*What to do:*
The copy must hold every line from the one with "Image resolution: width=1200" through the end of the listing, word for word, and must hold no pictures.
** Opening Data for this exercise block **
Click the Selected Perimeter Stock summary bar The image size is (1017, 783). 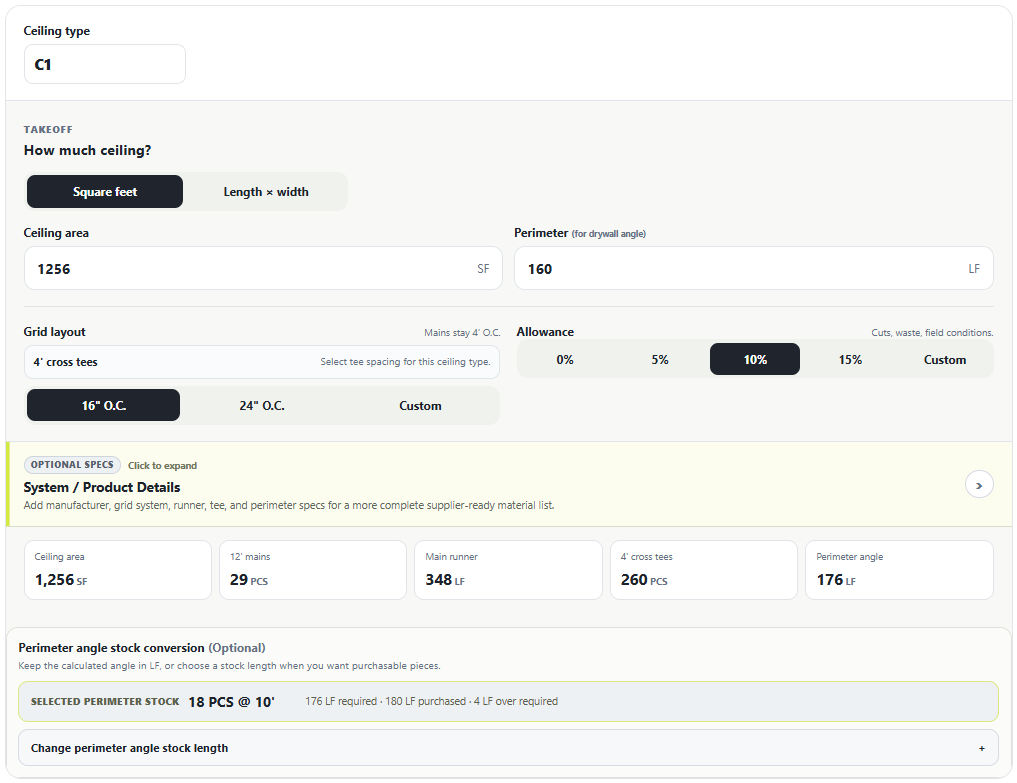pos(508,701)
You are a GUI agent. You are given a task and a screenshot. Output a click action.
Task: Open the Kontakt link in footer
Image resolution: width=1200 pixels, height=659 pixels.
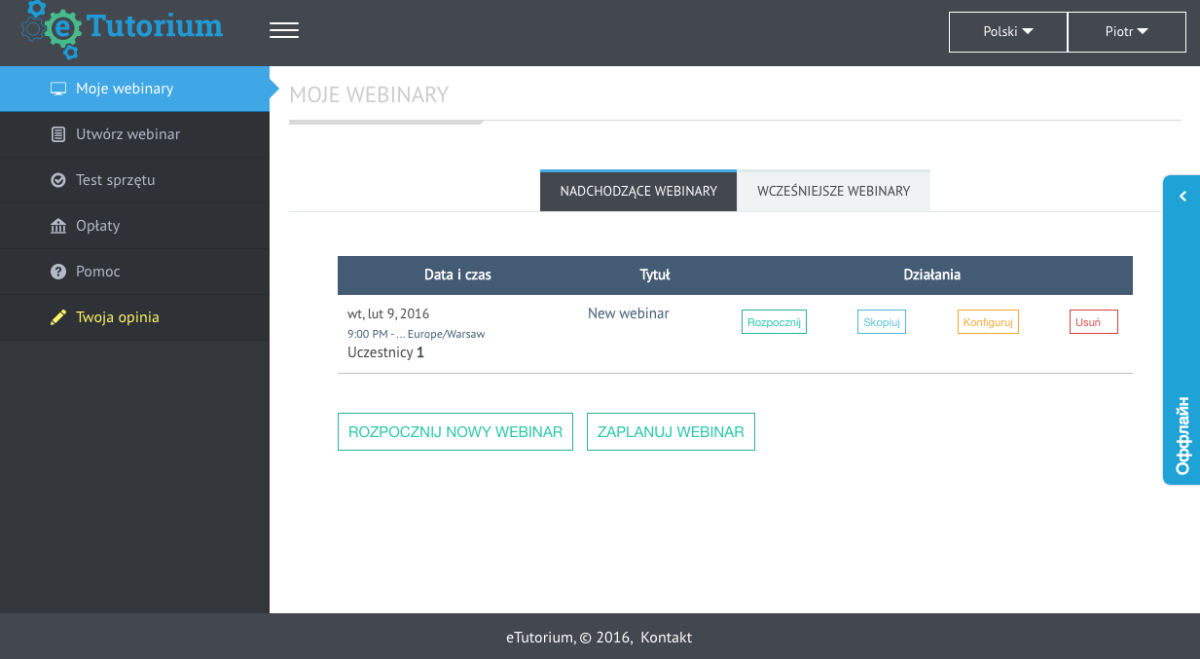666,637

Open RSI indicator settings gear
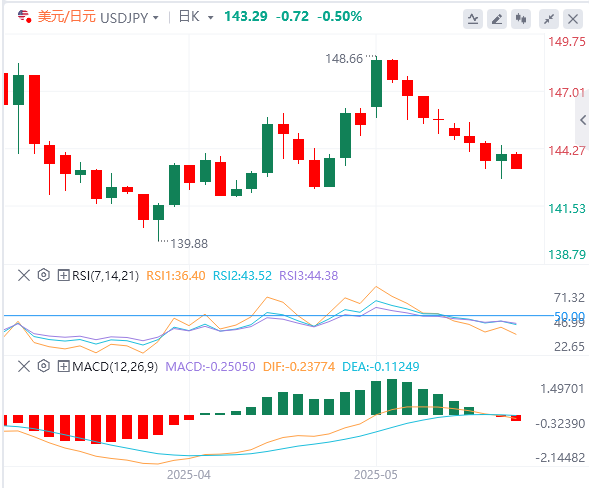pos(44,275)
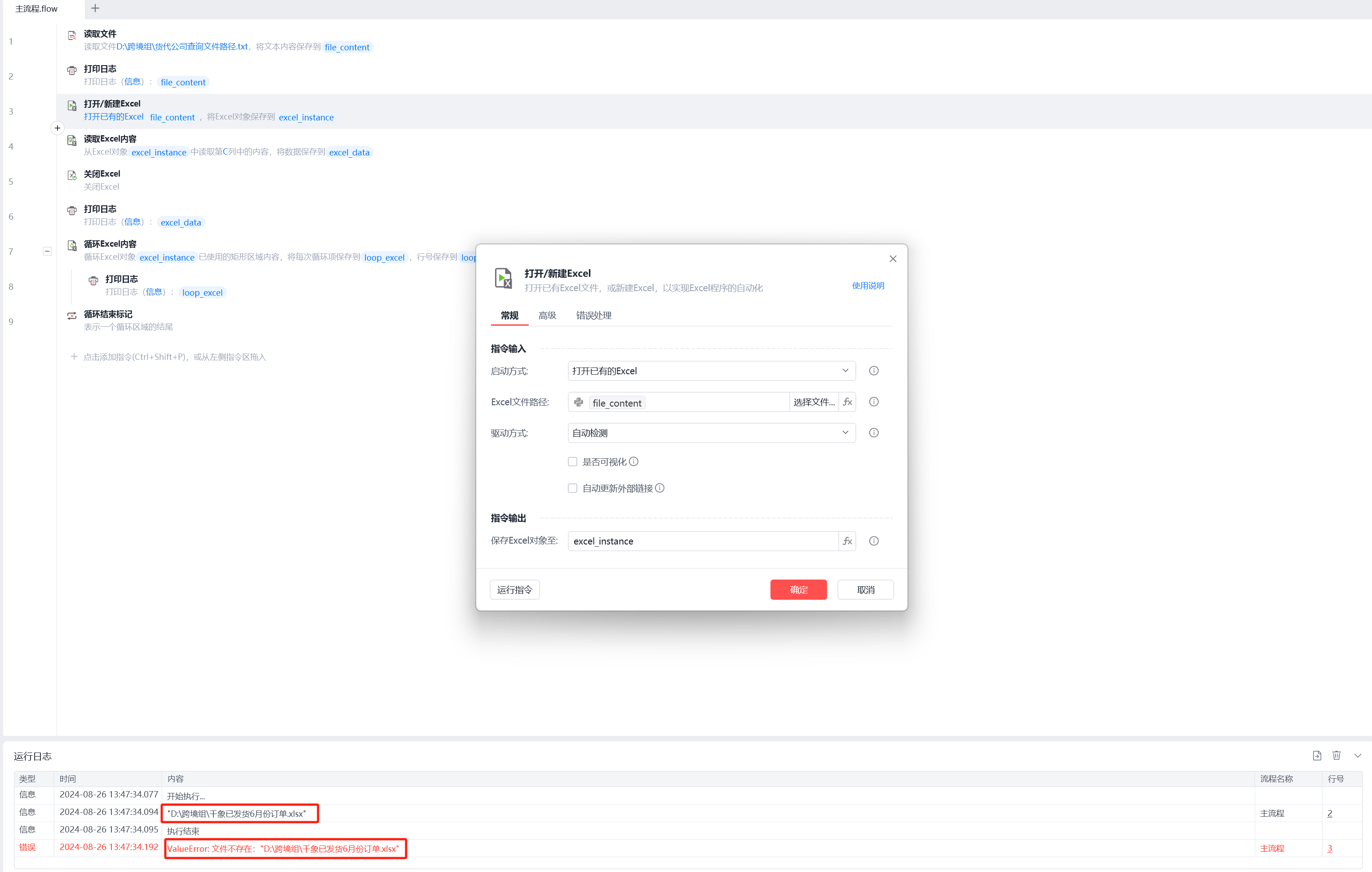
** Closing Data for this exercise block **
*Solved problem:*
Image resolution: width=1200 pixels, height=659 pixels.
666,637

Open RSI indicator settings gear
pos(44,275)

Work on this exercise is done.